[LLVMdev] SCEV and GEP NSW flag

Sat Nov 2 05:43:09 PDT 2013

----- Original Message -----
> 
> On Oct 31, 2013, at 1:24 PM, Hal Finkel <hfinkel at anl.gov> wrote:
> 
> > Andy, et al.,
> > 
> > If I start with C code like this:
> > 
> > void foo(long k, int * restrict a, int * restrict b, int * restrict
> > c) {
> >  if (k > 0) {
> >    for (int i = 0; i < 2047; i++) {
> >      a[i] = a[i + k] + b[i] * c[i];
> >    }
> >  }
> > }
> > 
> > Clang -O3 will produce code like this:
> > 
> > entry:
> >  %cmp = icmp sgt i64 %k, 0
> >  br i1 %cmp, label %for.body.preheader, label %if.end
> > 
> > for.body.preheader:
> >  br label %for.body
> > 
> > for.body:
> >  %indvars.iv = phi i64 [ %indvars.iv.next, %for.body ], [ 0,
> >  %for.body.preheader ]
> >  %add = add nsw i64 %indvars.iv, %k
> >  %arrayidx = getelementptr inbounds i32* %a, i64 %add
> >  %0 = load i32* %arrayidx, align 4, !tbaa !1
> > ...
> >  %arrayidx7 = getelementptr inbounds i32* %a, i64 %indvars.iv
> >  store i32 %add5, i32* %arrayidx7, align 4, !tbaa !1
> > ...
> > 
> > My goal here is to detect that, within the loop, (&a[i] - &a[i +
> > k]) is negative, as the explicit loop guard guarantees. On the
> > path toward that goal, I've run into the following:
> > 
> > The SCEV for &a[i] looks like this: {%a,+,4}<nsw><%for.body>
> > 
> > but the SCEV for &a[i + k] looks like this: {((4 * %k) +
> > %a),+,4}<%for.body>
> > 
> > and the problem is that this expression, even though it comes from
> > a inbounds GEP, with nsw on all contributing instructions, does
> > not have the <nsw> flag. I think that the problem is the (4 * %k)
> > 'Index' expression, which lacks the no-wrap flags, and when
> > createNodeForGEP uses it to construct the overall expression for
> > the address, the result also lacks the nsw flag.
> > 
> > The reason that the (4 * %k) 'Index' expression lacks the flags is
> > explained in createSCEV:
> > 
> >    // Don't apply this instruction's NSW or NUW flags to the new
> >    // expression. The instruction may be guarded by control flow
> >    that the
> >    // no-wrap behavior depends on. Non-control-equivalent
> >    instructions can be
> >    // mapped to the same SCEV expression, and it would be incorrect
> >    to transfer
> >    // NSW/NUW semantics to those operations.
> > 
> > and I appreciate this concern, but I suspect it is supposed to be
> > possible to recover the flags on the resulting AddRec, and how is
> > that supposed to happen? One issue may be that the control flow
> > mentioned in the comment could be in the loop, although in this
> > one-BB loop with no calls, I think that can be ruled out.
> 
> I'm sorry, I don't understand why the scale and addition on an
> inbounds GEP can be considered NSW. Can we assume malloc won't span
> the high/low address boundary? 

I think that we're okay on this front. The language reference defines inbounds GEPs in terms of "infinitely precise signed arithmetic", so I think that wrapping and being inbounds are incompatible.
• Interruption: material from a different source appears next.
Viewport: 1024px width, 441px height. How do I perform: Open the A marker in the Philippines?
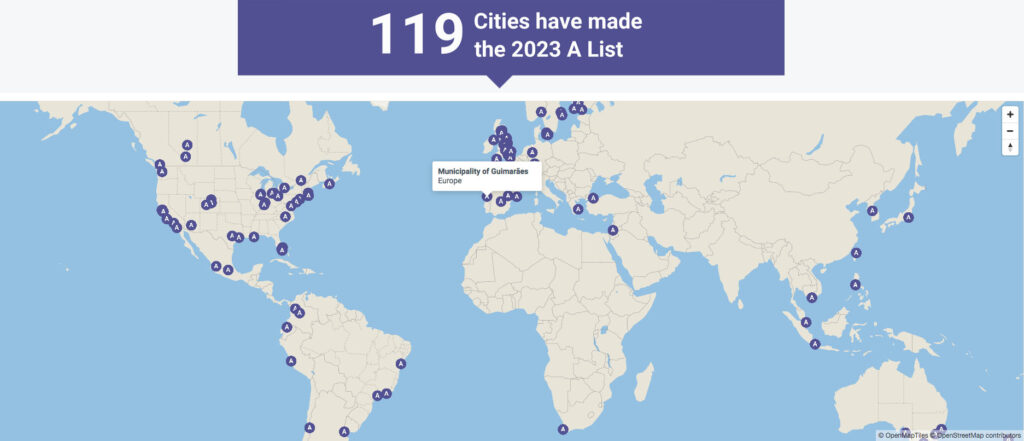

>Then were left with folks doing
> mmap... Well, based on my understanding, createNodeForGEP looks
> wrong--I really hope I'm the one that's wrong.

I think that the code is proabably okay: it is not forcing the result to have the nsw flag (if it did, I probably would not have written my e-mail), but applying it only to the 'address computation' itself. On the other hand, maybe that violates SCEV's general philosophy of being control-flow independent (maybe the logic that prohibits us from applying an add's nsw flag to an SCEVAddExpr should prohibit this as well).

> 
> As an aside, you could still prove no-self-wrap for this recurrence.
> If the base of the GEP is an NW recurrence (note that NSW or NUW
> implies NW), the GEP itself is inbounds, and the GEP simplifies to a
> recurrences, then I think you can infer that the recurrence for the
> GEP is also NW.

Okay, so you mean that I could force set the NW flag on the resulting GEP in that case?
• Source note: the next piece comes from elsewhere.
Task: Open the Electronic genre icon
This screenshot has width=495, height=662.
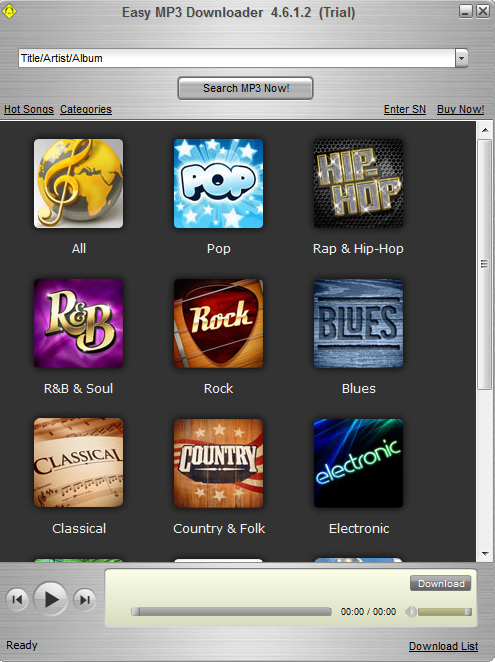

> I don’t think that adds useful information to this
> query though :(
> 
> Along those lines, I’m a little baffled as to why you want an NSW
> recurrence. You already know the difference is 4*k and k > 0. Isn’t
> that enough? Is the problem that 4*k may overflow?
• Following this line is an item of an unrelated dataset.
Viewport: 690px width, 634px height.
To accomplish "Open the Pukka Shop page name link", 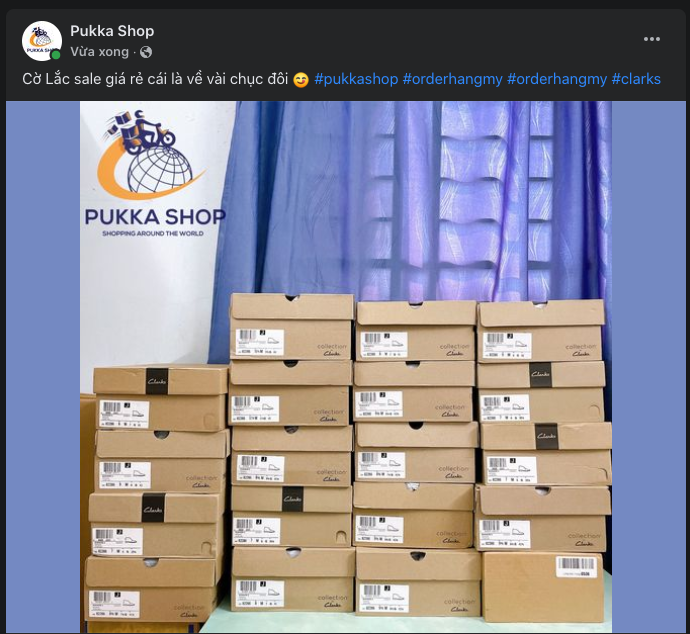I will click(112, 31).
Ah, I forgot to explain, one problem is that I can't divide {((4 * %k) +  %a),+,4}<%for.body> by 4 to get ride of the type size. I was trying to do this in order to make it easier for isLoopEntryGuardedByCond to match the condition, but even dividing by 4 does not work if the recurrence is not <nsw> (as far as I can tell).

> 
> Maybe this sort of alias analysis needs to reason about array
> indices, not addresses.

Being able to divide by the type sizes would make this easier ;)

Thanks again,
Hal

> 
> -Andy
> 
> > 
> > Thanks again,
> > Hal
> > 
> > --
> > Hal Finkel
> > Assistant Computational Scientist
> > Leadership Computing Facility
> > Argonne National Laboratory
> 
> 

-- 
Hal Finkel
Assistant Computational Scientist
Leadership Computing Facility
Argonne National Laboratory